# PROBLEM STATEMENT
Update the listing below by changing each "GUI agent" to "GUI assistant" and leaving every other line the same.

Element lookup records

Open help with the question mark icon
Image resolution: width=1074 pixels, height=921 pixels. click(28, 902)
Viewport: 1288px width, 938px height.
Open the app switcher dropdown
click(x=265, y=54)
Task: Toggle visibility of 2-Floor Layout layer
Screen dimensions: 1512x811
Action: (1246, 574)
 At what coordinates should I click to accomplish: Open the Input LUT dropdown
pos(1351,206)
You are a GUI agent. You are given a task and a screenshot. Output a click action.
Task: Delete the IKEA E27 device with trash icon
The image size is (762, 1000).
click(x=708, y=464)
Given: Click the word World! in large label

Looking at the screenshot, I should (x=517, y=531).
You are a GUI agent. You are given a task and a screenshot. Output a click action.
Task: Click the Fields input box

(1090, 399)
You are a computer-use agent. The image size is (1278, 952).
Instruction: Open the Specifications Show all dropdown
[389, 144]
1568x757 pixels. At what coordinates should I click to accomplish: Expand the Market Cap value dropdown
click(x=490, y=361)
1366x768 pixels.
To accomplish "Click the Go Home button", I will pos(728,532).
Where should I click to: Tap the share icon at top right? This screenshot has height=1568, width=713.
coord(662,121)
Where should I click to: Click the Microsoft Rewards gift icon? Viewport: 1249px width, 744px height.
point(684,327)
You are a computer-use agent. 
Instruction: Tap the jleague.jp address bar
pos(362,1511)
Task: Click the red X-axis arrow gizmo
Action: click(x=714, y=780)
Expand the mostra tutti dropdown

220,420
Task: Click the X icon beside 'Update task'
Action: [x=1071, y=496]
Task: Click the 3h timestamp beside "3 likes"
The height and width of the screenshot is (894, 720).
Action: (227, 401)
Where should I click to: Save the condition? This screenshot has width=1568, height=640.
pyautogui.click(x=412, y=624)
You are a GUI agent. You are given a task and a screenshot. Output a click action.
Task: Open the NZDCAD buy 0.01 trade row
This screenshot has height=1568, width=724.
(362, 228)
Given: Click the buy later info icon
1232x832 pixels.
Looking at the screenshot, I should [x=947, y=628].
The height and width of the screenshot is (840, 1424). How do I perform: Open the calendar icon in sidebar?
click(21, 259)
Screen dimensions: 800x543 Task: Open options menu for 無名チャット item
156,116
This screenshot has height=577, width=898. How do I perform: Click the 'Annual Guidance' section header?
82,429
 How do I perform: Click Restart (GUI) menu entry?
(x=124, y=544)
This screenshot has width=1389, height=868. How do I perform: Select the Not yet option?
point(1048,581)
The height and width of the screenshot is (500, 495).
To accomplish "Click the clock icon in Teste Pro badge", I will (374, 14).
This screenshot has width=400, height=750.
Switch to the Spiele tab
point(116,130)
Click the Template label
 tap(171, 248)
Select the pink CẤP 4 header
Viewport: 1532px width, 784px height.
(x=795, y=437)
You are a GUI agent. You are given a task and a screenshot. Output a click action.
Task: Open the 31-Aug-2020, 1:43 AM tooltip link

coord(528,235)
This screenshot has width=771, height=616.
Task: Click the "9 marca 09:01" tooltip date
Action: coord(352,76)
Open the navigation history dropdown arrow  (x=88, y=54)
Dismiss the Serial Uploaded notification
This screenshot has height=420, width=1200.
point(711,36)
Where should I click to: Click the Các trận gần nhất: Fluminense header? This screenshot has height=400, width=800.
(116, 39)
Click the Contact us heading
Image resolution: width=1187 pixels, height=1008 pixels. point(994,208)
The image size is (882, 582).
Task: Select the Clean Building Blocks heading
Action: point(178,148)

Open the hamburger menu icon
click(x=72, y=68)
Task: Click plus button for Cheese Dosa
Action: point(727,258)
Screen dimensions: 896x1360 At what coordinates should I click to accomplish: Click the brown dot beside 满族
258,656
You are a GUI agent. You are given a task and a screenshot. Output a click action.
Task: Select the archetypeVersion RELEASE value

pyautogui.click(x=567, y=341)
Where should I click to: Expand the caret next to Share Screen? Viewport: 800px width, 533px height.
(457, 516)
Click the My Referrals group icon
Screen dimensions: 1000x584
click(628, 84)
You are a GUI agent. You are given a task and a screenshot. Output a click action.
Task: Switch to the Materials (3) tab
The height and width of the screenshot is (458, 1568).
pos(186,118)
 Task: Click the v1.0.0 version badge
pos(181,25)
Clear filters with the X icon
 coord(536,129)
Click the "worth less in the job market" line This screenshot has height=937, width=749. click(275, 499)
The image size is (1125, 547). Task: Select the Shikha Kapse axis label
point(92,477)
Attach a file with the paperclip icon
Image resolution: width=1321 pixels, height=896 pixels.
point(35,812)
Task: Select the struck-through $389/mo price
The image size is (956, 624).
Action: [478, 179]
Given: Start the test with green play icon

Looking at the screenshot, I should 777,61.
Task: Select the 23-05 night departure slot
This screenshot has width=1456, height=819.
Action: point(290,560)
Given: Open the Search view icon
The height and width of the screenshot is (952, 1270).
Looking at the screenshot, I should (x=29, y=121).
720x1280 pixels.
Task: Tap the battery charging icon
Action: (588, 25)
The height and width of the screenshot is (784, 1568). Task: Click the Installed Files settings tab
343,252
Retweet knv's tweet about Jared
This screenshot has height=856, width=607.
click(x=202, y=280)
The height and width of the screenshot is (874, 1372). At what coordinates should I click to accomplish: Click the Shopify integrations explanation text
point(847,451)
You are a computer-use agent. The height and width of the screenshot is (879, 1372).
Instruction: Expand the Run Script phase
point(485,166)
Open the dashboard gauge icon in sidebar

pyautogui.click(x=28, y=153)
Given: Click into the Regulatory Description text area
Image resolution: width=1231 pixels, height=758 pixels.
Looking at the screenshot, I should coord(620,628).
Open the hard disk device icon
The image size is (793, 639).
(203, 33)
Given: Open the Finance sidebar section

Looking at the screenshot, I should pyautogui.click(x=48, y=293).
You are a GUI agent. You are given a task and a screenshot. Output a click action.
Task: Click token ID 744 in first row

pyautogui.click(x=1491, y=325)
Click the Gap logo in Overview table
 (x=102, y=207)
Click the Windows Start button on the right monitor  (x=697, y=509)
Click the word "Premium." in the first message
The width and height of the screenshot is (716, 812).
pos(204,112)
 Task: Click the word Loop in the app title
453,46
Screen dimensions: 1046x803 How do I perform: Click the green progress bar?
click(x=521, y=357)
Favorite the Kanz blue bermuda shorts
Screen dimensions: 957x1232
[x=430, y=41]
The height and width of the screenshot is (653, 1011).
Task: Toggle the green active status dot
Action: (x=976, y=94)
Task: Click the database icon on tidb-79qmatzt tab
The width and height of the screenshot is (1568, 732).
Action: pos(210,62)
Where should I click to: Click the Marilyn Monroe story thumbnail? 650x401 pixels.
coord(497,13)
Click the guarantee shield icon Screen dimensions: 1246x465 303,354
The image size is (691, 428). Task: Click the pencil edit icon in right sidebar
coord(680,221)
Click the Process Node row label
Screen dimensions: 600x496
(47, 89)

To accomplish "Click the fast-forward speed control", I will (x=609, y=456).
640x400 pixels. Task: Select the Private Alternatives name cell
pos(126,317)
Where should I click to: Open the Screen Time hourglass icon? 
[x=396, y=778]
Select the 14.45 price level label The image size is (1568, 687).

# EXERCISE ANSWER
Open help with the question mark icon
Image resolution: width=1074 pixels, height=921 pixels. click(28, 902)
Viewport: 1288px width, 938px height.
Open the app switcher dropdown
click(x=265, y=54)
Task: Toggle visibility of 2-Floor Layout layer
Screen dimensions: 1512x811
Action: (1246, 574)
 At what coordinates should I click to accomplish: Open the Input LUT dropdown
pos(1351,206)
You are a GUI assistant. You are given a task and a screenshot. Output a click action.
Task: Delete the IKEA E27 device with trash icon
The image size is (762, 1000).
click(x=708, y=464)
Given: Click the word World! in large label

Looking at the screenshot, I should (x=517, y=531).
You are a GUI assistant. You are given a task and a screenshot. Output a click action.
Task: Click the Fields input box

(1090, 399)
You are a computer-use agent. The image size is (1278, 952).
Instruction: Open the Specifications Show all dropdown
[389, 144]
1568x757 pixels. At what coordinates should I click to accomplish: Expand the Market Cap value dropdown
click(x=490, y=361)
1366x768 pixels.
To accomplish "Click the Go Home button", I will pos(728,532).
Where should I click to: Tap the share icon at top right? This screenshot has height=1568, width=713.
coord(662,121)
Where should I click to: Click the Microsoft Rewards gift icon? Viewport: 1249px width, 744px height.
point(684,327)
You are a computer-use agent. 
Instruction: Tap the jleague.jp address bar
pos(362,1511)
Task: Click the red X-axis arrow gizmo
Action: click(x=714, y=780)
Expand the mostra tutti dropdown

220,420
Task: Click the X icon beside 'Update task'
Action: [x=1071, y=496]
Task: Click the 3h timestamp beside "3 likes"
The height and width of the screenshot is (894, 720).
Action: (227, 401)
Where should I click to: Save the condition? This screenshot has width=1568, height=640.
pyautogui.click(x=412, y=624)
You are a GUI assistant. You are given a task and a screenshot. Output a click action.
Task: Open the NZDCAD buy 0.01 trade row
This screenshot has height=1568, width=724.
(362, 228)
Given: Click the buy later info icon
1232x832 pixels.
Looking at the screenshot, I should [x=947, y=628].
The height and width of the screenshot is (840, 1424). How do I perform: Open the calendar icon in sidebar?
click(21, 259)
Screen dimensions: 800x543 Task: Open options menu for 無名チャット item
156,116
This screenshot has height=577, width=898. How do I perform: Click the 'Annual Guidance' section header?
82,429
 How do I perform: Click Restart (GUI) menu entry?
(x=124, y=544)
This screenshot has width=1389, height=868. How do I perform: Select the Not yet option?
point(1048,581)
The height and width of the screenshot is (500, 495).
To accomplish "Click the clock icon in Teste Pro badge", I will (374, 14).
This screenshot has width=400, height=750.
Switch to the Spiele tab
point(116,130)
Click the Template label
 tap(171, 248)
Select the pink CẤP 4 header
Viewport: 1532px width, 784px height.
(x=795, y=437)
You are a GUI assistant. You are given a task and a screenshot. Output a click action.
Task: Open the 31-Aug-2020, 1:43 AM tooltip link

coord(528,235)
This screenshot has width=771, height=616.
Task: Click the "9 marca 09:01" tooltip date
Action: coord(352,76)
Open the navigation history dropdown arrow  (x=88, y=54)
Dismiss the Serial Uploaded notification
This screenshot has height=420, width=1200.
point(711,36)
Where should I click to: Click the Các trận gần nhất: Fluminense header? This screenshot has height=400, width=800.
(116, 39)
Click the Contact us heading
Image resolution: width=1187 pixels, height=1008 pixels. point(994,208)
The image size is (882, 582).
Task: Select the Clean Building Blocks heading
Action: point(178,148)

Open the hamburger menu icon
click(x=72, y=68)
Task: Click plus button for Cheese Dosa
Action: point(727,258)
Screen dimensions: 896x1360 At what coordinates should I click to accomplish: Click the brown dot beside 满族
258,656
You are a GUI assistant. You are given a task and a screenshot. Output a click action.
Task: Select the archetypeVersion RELEASE value

pyautogui.click(x=567, y=341)
Where should I click to: Expand the caret next to Share Screen? Viewport: 800px width, 533px height.
(457, 516)
Click the My Referrals group icon
Screen dimensions: 1000x584
click(628, 84)
You are a GUI assistant. You are given a task and a screenshot. Output a click action.
Task: Switch to the Materials (3) tab
The height and width of the screenshot is (458, 1568).
pos(186,118)
 Task: Click the v1.0.0 version badge
pos(181,25)
Clear filters with the X icon
 coord(536,129)
Click the "worth less in the job market" line This screenshot has height=937, width=749. click(275, 499)
The image size is (1125, 547). Task: Select the Shikha Kapse axis label
point(92,477)
Attach a file with the paperclip icon
Image resolution: width=1321 pixels, height=896 pixels.
point(35,812)
Task: Select the struck-through $389/mo price
The image size is (956, 624).
Action: [478, 179]
Given: Start the test with green play icon

Looking at the screenshot, I should 777,61.
Task: Select the 23-05 night departure slot
This screenshot has width=1456, height=819.
Action: point(290,560)
Given: Open the Search view icon
The height and width of the screenshot is (952, 1270).
Looking at the screenshot, I should (x=29, y=121).
720x1280 pixels.
Task: Tap the battery charging icon
Action: (588, 25)
The height and width of the screenshot is (784, 1568). Task: Click the Installed Files settings tab
343,252
Retweet knv's tweet about Jared
This screenshot has height=856, width=607.
click(x=202, y=280)
The height and width of the screenshot is (874, 1372). At what coordinates should I click to accomplish: Click the Shopify integrations explanation text
point(847,451)
You are a computer-use agent. The height and width of the screenshot is (879, 1372).
Instruction: Expand the Run Script phase
point(485,166)
Open the dashboard gauge icon in sidebar

pyautogui.click(x=28, y=153)
Given: Click into the Regulatory Description text area
Image resolution: width=1231 pixels, height=758 pixels.
Looking at the screenshot, I should coord(620,628).
Open the hard disk device icon
The image size is (793, 639).
(203, 33)
Given: Open the Finance sidebar section

Looking at the screenshot, I should pyautogui.click(x=48, y=293).
You are a GUI assistant. You are given a task and a screenshot. Output a click action.
Task: Click token ID 744 in first row

pyautogui.click(x=1491, y=325)
Click the Gap logo in Overview table
 (x=102, y=207)
Click the Windows Start button on the right monitor  (x=697, y=509)
Click the word "Premium." in the first message
The width and height of the screenshot is (716, 812).
pos(204,112)
 Task: Click the word Loop in the app title
453,46
Screen dimensions: 1046x803 How do I perform: Click the green progress bar?
click(x=521, y=357)
Favorite the Kanz blue bermuda shorts
Screen dimensions: 957x1232
[x=430, y=41]
The height and width of the screenshot is (653, 1011).
Task: Toggle the green active status dot
Action: (x=976, y=94)
Task: Click the database icon on tidb-79qmatzt tab
The width and height of the screenshot is (1568, 732).
Action: pos(210,62)
Where should I click to: Click the Marilyn Monroe story thumbnail? 650x401 pixels.
coord(497,13)
Click the guarantee shield icon Screen dimensions: 1246x465 303,354
The image size is (691, 428). Task: Click the pencil edit icon in right sidebar
coord(680,221)
Click the Process Node row label
Screen dimensions: 600x496
(47, 89)

To accomplish "Click the fast-forward speed control", I will (x=609, y=456).
640x400 pixels. Task: Select the Private Alternatives name cell
pos(126,317)
Where should I click to: Open the Screen Time hourglass icon? 
[x=396, y=778]
Select the 14.45 price level label The image size is (1568, 687).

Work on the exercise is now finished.